**Records for this exercise:**
╭──

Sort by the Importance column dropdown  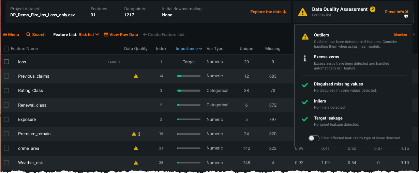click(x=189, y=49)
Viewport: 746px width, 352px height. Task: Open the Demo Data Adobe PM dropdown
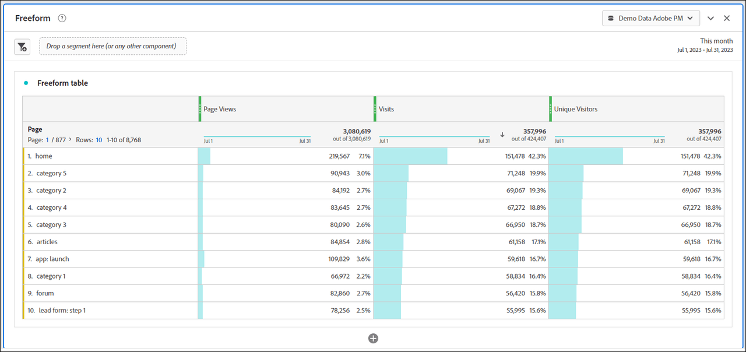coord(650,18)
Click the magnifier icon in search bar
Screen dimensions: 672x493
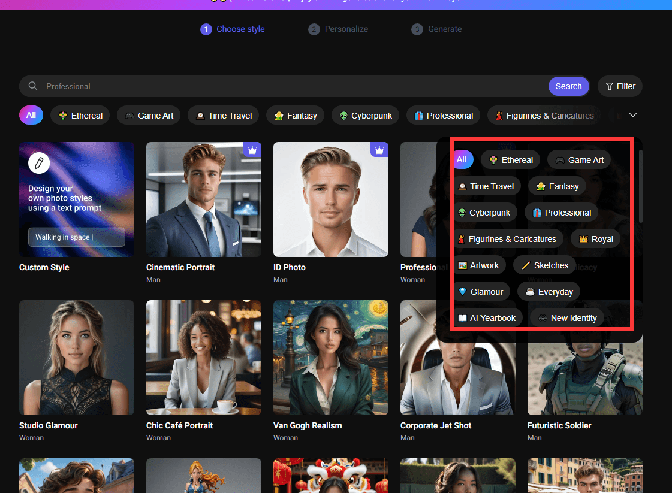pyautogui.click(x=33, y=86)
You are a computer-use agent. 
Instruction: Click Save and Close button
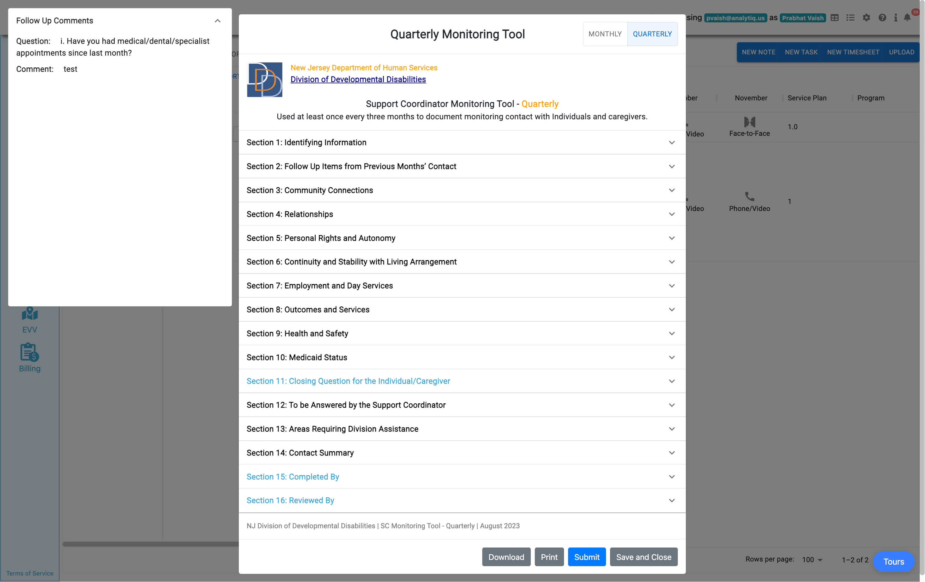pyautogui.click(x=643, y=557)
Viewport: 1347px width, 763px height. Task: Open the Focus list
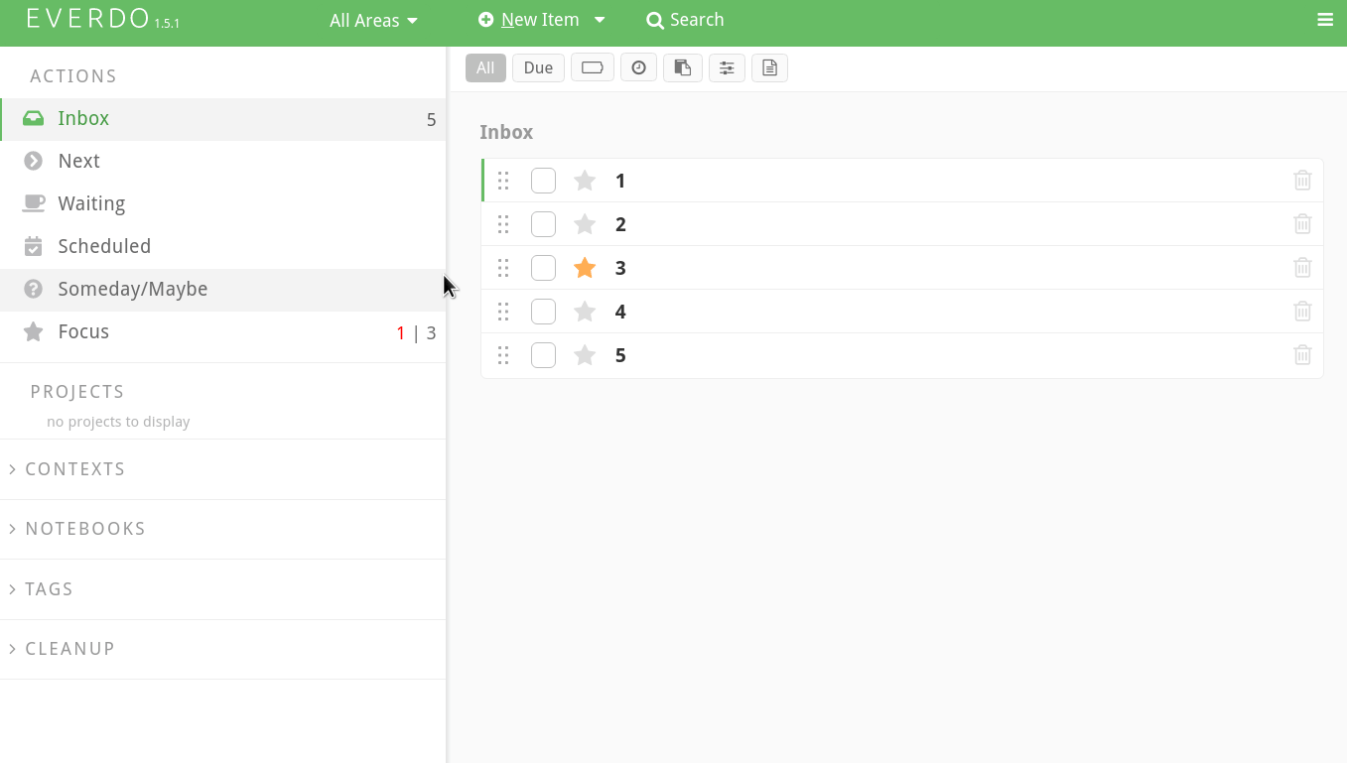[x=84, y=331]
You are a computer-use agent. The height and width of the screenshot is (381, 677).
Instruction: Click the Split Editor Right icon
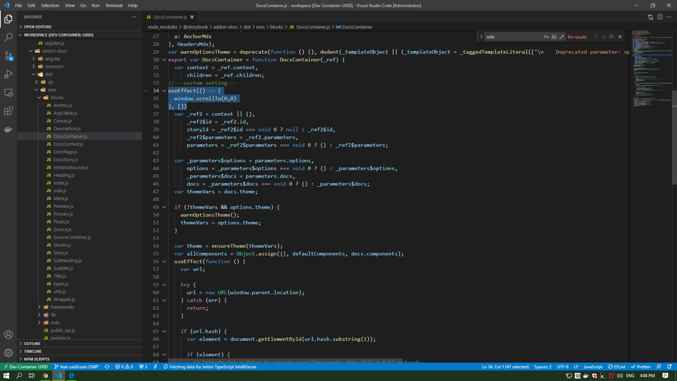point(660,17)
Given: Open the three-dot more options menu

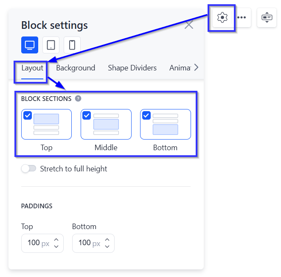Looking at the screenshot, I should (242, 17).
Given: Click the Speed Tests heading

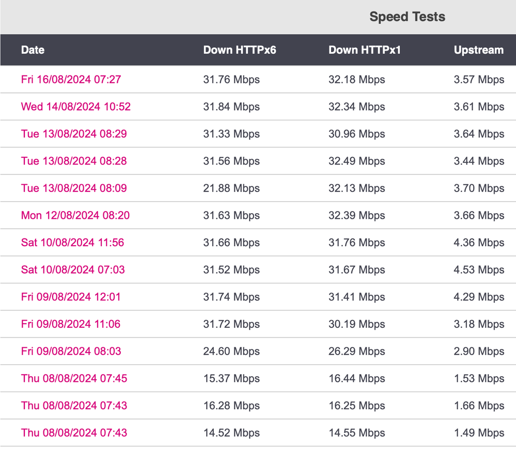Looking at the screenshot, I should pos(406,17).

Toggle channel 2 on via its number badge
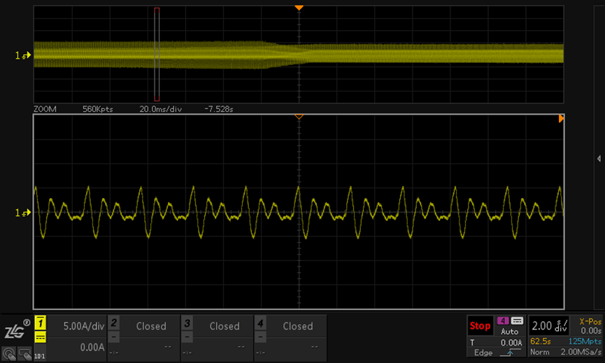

╰──

Copy the listing from the line with "Viewport: 746px width, 352px" up to and including the line with "pyautogui.click(x=643, y=557)", and leave out the pictures.

Viewport: 746px width, 352px height. Task: Open the Demo Data Adobe PM dropdown
coord(650,18)
Click the magnifier icon in search bar
Screen dimensions: 672x493
pyautogui.click(x=33, y=86)
You are a computer-use agent. 
Instruction: Click Save and Close button
pyautogui.click(x=643, y=557)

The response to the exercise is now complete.